■ **Instructions**:
1 > Answer these questions using the hospital food article:
(a) What is the title of the Audit Scotland report published that day?
(b) What position does Barbara Hurst hold?
(c) Over how many years have NHS boards improved the level of choice in patient food?
2 > Pick up the hospital food article after its last sentence and continue writing it.

■ **Supplied passage**:
-------------------------
Patients getting more choice in hospital food but NHS needs to improve nutritional care

30 November 2006 Share this LinkedIn

Hospital catering services are improving, with patients having more choice and the NHS getting better at responding to their preferences. But health boards need to focus more on making sure patients get the nutritional care they need.

An Audit Scotland report published today, Catering for patients, says that over the past three years NHS boards have improved the level of choice in the food they give patients. They now offer a range of portion sizes, cater for differing diets such as vegetarians, vegans and people from ethnic minorities, and give patients flexibility to choose what they want to eat closer to mealtimes. NHS boards have reduced the amount of food wasted and have better information to help them control their costs.

However boards still need to do more to ensure patients get good nutritional care. Not all patients are screened for under-nutrition, which should be a priority for NHS boards. Many hospitals do not have systems to ensure the meals they provide are nutritionally balanced.

Barbara Hurst, Director of Public Reporting in Health at Audit Scotland, said:

‘Hospital food is key to the nutritional care for patients, and helps them to get better. Meal times also play an important social role for patients and contribute to their wellbeing while they are in hospital.
-------------------------
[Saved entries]

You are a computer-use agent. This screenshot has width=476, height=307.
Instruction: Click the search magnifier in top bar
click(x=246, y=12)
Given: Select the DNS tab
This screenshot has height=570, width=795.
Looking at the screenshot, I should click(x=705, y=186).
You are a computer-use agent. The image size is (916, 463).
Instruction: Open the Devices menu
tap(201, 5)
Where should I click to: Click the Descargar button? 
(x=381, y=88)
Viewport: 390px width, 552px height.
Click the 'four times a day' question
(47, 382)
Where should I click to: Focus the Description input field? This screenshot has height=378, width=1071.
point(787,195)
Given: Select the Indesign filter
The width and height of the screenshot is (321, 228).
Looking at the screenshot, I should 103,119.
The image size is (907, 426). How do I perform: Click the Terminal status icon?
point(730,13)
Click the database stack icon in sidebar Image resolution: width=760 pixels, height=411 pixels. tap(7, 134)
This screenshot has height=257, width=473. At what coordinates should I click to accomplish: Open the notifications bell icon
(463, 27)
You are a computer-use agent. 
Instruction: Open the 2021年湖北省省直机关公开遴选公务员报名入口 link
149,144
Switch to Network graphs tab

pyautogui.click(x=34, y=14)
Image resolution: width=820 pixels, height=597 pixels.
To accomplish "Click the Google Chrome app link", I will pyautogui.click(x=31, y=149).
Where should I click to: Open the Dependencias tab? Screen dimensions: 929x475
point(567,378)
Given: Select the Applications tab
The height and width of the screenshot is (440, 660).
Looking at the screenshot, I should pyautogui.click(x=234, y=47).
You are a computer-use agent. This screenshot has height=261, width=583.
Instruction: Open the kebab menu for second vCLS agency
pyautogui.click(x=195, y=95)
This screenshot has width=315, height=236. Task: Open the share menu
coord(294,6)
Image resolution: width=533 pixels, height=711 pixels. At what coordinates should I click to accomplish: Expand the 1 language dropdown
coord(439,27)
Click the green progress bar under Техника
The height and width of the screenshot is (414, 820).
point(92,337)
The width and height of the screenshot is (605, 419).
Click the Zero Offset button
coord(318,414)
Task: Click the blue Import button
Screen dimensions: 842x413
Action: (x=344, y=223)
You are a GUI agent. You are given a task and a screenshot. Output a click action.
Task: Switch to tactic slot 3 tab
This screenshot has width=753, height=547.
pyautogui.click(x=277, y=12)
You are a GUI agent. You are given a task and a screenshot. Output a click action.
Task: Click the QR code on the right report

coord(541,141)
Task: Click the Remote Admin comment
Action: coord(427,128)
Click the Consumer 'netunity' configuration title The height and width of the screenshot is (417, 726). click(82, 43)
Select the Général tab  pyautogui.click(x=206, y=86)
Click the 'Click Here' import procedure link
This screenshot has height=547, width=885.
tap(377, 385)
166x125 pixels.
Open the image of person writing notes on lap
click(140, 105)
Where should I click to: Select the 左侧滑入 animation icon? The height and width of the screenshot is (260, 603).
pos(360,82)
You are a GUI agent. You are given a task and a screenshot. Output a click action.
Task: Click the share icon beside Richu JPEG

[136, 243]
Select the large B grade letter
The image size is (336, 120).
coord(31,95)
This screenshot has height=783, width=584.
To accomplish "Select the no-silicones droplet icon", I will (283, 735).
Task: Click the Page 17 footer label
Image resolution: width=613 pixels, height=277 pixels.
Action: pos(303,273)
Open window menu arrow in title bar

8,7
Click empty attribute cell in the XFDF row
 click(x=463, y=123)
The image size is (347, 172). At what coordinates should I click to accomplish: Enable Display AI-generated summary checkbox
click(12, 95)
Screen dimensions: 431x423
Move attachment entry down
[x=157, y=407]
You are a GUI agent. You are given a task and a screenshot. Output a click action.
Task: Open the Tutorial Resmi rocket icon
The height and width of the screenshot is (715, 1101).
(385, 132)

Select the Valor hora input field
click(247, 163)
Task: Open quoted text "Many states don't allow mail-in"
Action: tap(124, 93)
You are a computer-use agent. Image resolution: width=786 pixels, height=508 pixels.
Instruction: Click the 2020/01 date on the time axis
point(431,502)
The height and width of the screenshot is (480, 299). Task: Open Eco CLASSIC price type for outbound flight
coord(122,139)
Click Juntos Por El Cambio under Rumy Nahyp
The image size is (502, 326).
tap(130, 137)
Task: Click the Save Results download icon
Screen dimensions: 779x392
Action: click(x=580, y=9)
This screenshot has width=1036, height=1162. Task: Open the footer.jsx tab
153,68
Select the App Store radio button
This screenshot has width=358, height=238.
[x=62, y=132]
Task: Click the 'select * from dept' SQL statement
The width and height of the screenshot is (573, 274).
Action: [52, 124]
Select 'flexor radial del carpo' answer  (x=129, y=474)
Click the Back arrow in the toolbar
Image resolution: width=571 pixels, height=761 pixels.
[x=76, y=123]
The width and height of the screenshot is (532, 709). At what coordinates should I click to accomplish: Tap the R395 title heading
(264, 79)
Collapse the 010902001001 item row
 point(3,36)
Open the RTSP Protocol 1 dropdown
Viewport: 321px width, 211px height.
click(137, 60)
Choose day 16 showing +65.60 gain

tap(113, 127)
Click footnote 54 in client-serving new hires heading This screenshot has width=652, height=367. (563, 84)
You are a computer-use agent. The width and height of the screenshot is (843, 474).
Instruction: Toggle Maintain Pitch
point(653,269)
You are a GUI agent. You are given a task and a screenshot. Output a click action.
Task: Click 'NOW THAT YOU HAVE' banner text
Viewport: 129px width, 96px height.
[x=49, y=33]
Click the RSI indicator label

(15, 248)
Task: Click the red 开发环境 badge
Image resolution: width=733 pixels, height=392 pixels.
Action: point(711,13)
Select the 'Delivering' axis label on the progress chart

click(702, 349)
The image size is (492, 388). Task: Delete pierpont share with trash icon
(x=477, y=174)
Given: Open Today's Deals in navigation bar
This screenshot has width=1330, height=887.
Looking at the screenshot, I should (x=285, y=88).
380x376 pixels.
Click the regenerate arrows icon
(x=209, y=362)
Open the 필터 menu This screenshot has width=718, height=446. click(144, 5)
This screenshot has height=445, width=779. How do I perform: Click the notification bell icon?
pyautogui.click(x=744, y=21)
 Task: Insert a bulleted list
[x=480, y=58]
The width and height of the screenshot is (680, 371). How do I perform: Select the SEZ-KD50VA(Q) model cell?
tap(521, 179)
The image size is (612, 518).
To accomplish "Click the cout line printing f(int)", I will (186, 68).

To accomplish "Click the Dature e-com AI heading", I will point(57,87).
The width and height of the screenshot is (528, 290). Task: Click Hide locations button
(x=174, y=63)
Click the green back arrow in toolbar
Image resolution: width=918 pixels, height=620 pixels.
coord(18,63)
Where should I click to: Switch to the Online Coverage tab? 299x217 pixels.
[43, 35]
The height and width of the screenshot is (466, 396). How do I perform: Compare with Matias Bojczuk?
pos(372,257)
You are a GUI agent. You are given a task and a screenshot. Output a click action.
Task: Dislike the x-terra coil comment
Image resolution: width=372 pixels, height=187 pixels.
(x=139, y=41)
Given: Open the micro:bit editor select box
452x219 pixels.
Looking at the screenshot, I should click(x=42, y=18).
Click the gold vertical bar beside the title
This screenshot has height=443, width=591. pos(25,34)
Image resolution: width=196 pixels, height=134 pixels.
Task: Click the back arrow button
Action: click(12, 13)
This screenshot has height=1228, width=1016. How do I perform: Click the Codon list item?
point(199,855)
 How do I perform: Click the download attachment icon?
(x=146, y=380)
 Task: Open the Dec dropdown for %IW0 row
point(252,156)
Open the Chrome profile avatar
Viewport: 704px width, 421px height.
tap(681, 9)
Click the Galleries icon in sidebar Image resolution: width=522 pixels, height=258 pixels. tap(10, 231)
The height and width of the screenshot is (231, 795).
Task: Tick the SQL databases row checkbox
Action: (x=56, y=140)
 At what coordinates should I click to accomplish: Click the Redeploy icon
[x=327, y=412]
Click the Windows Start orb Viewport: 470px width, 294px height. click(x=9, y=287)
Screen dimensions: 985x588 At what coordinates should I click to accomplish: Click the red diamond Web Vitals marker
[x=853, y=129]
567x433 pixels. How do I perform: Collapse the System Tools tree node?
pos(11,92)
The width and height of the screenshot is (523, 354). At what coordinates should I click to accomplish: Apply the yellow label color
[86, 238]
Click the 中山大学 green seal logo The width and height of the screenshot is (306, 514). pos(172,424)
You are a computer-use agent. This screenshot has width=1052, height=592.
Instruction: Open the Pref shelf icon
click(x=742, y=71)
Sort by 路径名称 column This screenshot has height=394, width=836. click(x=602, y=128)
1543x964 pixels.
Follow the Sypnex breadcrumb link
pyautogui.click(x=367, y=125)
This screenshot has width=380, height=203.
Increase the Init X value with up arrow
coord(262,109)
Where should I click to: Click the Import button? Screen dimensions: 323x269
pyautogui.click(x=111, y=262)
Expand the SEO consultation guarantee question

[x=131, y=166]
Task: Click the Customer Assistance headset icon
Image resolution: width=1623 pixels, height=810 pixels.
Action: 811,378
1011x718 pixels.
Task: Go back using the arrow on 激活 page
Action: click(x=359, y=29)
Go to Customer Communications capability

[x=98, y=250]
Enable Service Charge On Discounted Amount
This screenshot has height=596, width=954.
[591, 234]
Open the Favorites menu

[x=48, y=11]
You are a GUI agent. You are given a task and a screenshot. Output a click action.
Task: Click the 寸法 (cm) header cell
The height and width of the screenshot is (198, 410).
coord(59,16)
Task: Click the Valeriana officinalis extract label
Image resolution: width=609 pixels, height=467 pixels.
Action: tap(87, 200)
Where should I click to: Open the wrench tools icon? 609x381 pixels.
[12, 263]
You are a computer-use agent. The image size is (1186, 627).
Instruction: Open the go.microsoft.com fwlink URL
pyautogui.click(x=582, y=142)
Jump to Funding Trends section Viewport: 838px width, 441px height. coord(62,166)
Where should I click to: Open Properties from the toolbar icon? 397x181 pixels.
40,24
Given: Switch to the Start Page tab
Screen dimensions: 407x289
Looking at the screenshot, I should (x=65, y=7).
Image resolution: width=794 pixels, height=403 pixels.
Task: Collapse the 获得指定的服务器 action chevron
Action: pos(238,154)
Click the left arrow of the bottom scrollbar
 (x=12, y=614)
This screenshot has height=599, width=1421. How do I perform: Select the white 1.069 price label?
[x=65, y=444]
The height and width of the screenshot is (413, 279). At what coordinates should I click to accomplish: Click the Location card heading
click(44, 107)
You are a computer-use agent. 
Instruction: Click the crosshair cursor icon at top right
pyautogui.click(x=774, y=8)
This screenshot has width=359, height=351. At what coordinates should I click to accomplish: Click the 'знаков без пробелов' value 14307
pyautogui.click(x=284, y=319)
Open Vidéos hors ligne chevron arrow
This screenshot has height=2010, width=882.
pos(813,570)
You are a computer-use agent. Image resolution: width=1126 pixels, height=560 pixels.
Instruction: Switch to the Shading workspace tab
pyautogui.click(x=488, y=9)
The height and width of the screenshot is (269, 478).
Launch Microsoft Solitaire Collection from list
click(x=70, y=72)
-------------------------
■ **Responses to the tasks**:
1 >
(a) Catering for patients
(b) Director of Public Reporting in Health at Audit Scotland
(c) Three years

2 >
‘Scotland’s health boards are providing more choice and catering for patients with different diets, but they need to do more to ensure patients are getting the nutritional care they need as a matter of priority.’

The report follows up an Audit Scotland study published in 2003 that made a number of recommendations for hospital catering in the NHS in Scotland. Today’s report is based on Audit Scotland checks on 149 hospitals across 16 boards, and monitors their progress since the 2003 document. It also suggests further steps for the NHS to continue its improvements and address weaknesses.

As well as being key to the care of patients, hospital food is an area of significant spending in the NHS in Scotland. In 2004/05 the service spent £73 million on catering in hospitals and employed more than 3,000 staff to produce and serve more than 17 million meals. The report finds that catering costs have risen by third since Audit Scotland first looked at this. This increase is largely due to the impact of the Low Pay Agreement on catering staff. Whereas the costs of food and beverages per patient have remained stable and boards have reduced the amount of food wasted.